"En un fondo a lo Tiziano con un paisaje umbroso y distante, como un bosque melancólico, y bajo un cielo vespertino, se veía el tronco de un árbol tenebroso y ligeramente torcido que hacía las veces de cruz de ejecución. Atado al tronco estaba el cuerpo desnudo de un joven sumamente bello. Sus manos se cruzaban en lo alto, y la cuerda que unía sus muñecas estaba atada al árbol. No se veían más ligaduras. Lo único que cubría la desnudez del joven era una tela basta de color blanco que le caía suelta a la altura de las ingles. (...) El cuerpo del joven, que se asemejaba al de Antínoo, no mostraba señales de sufrimiento ni esas huellas de decrepitud edificante habituales en los cuadros de otros santos. Antes bien, irradiaba sólo juventud, sólo luz, sólo belleza, sólo dicha.

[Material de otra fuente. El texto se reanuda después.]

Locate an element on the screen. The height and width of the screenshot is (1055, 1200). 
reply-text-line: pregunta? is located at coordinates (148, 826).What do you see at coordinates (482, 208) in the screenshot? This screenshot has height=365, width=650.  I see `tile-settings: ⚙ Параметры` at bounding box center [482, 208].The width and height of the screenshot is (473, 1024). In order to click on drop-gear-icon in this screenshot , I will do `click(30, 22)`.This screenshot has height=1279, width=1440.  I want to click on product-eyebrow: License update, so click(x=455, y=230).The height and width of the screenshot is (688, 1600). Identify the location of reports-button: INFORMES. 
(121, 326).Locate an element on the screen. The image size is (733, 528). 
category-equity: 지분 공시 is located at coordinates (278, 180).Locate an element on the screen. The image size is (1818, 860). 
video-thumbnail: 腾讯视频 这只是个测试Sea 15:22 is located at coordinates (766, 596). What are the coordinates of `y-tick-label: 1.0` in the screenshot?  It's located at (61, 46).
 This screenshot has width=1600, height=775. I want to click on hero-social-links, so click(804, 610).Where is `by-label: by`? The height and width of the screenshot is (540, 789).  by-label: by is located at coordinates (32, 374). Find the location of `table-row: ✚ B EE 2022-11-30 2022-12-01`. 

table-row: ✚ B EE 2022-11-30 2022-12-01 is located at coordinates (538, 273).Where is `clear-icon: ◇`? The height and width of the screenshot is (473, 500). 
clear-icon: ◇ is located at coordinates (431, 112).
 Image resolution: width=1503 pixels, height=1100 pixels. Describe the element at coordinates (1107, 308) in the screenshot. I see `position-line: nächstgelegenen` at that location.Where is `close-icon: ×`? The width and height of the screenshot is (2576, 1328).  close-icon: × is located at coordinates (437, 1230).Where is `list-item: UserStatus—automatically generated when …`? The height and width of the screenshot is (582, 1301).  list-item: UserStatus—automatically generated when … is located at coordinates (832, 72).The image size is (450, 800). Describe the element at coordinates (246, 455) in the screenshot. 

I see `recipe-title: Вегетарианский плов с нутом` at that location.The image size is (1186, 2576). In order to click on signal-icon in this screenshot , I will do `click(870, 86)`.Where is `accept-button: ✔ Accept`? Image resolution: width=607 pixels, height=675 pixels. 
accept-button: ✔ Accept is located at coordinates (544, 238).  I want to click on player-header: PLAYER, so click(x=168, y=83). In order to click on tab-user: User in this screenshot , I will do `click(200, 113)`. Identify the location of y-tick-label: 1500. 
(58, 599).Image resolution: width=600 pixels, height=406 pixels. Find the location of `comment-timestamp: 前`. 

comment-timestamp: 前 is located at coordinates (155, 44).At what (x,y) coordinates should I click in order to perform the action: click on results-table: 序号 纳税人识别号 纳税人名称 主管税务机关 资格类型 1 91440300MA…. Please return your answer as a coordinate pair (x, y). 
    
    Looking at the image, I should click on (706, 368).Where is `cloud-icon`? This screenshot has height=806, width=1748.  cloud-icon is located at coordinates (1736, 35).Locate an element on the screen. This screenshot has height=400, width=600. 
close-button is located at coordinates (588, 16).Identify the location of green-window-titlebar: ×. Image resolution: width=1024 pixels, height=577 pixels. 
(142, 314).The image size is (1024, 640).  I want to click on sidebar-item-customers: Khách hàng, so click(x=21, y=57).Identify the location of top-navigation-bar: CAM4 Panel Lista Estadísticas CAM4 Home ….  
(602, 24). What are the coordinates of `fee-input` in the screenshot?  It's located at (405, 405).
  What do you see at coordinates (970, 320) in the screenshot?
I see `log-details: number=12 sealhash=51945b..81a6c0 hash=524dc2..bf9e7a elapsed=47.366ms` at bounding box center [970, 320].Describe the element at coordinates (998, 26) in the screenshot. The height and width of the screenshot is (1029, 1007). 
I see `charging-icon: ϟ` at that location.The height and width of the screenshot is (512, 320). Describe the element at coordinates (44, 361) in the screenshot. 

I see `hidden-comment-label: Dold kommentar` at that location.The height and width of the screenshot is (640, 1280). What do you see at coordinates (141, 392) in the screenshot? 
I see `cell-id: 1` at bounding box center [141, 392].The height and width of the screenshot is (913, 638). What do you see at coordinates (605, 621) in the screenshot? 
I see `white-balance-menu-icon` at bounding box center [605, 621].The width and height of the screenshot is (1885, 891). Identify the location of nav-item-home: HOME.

Su cuerpo desnudo, blanco e incomparable, resplandecía sobre el fondo de tonalidades opacas del crepúsculo del día. Los brazos musculosos, acostumbrados a tensar el arco y a blandir la espada como guardia pretoriano, se elevaban en un ángulo natural, mientras que sus atadas muñecas se cruzaban justo por encima del cabello. El rostro estaba ligeramente alzado, y los ojos, abiertos de par en par, contemplaban la gloria de los cielos con una profunda serenidad. En la superficie de su pecho saliente, del abdomen musculoso, de las caderas en torsión, no se vislumbraba sombra alguna de dolor. Flotaba, antes bien, una especie de placer, tenue como las notas de una música melancólica. De no ser por las flechas clavadas profundamente en la axila izquierda y en el costado derecho, se diría la figura de un atleta romano que descansaba de su fatiga apoyado en el árbol de un jardín bajo la luz delicada del ocaso. (...) Tan pronto puse los ojos en este cuadro, todo mi ser se estremeció bajo el impacto de una suerte de gozo pagano."
Esta maravillosa descripción del San Sebastián, de Guido Reni, pertenece a Yukio Mishima en su Confesiones de una máscara. Un libro tan deslumbrante como el cuadro al que se refiere.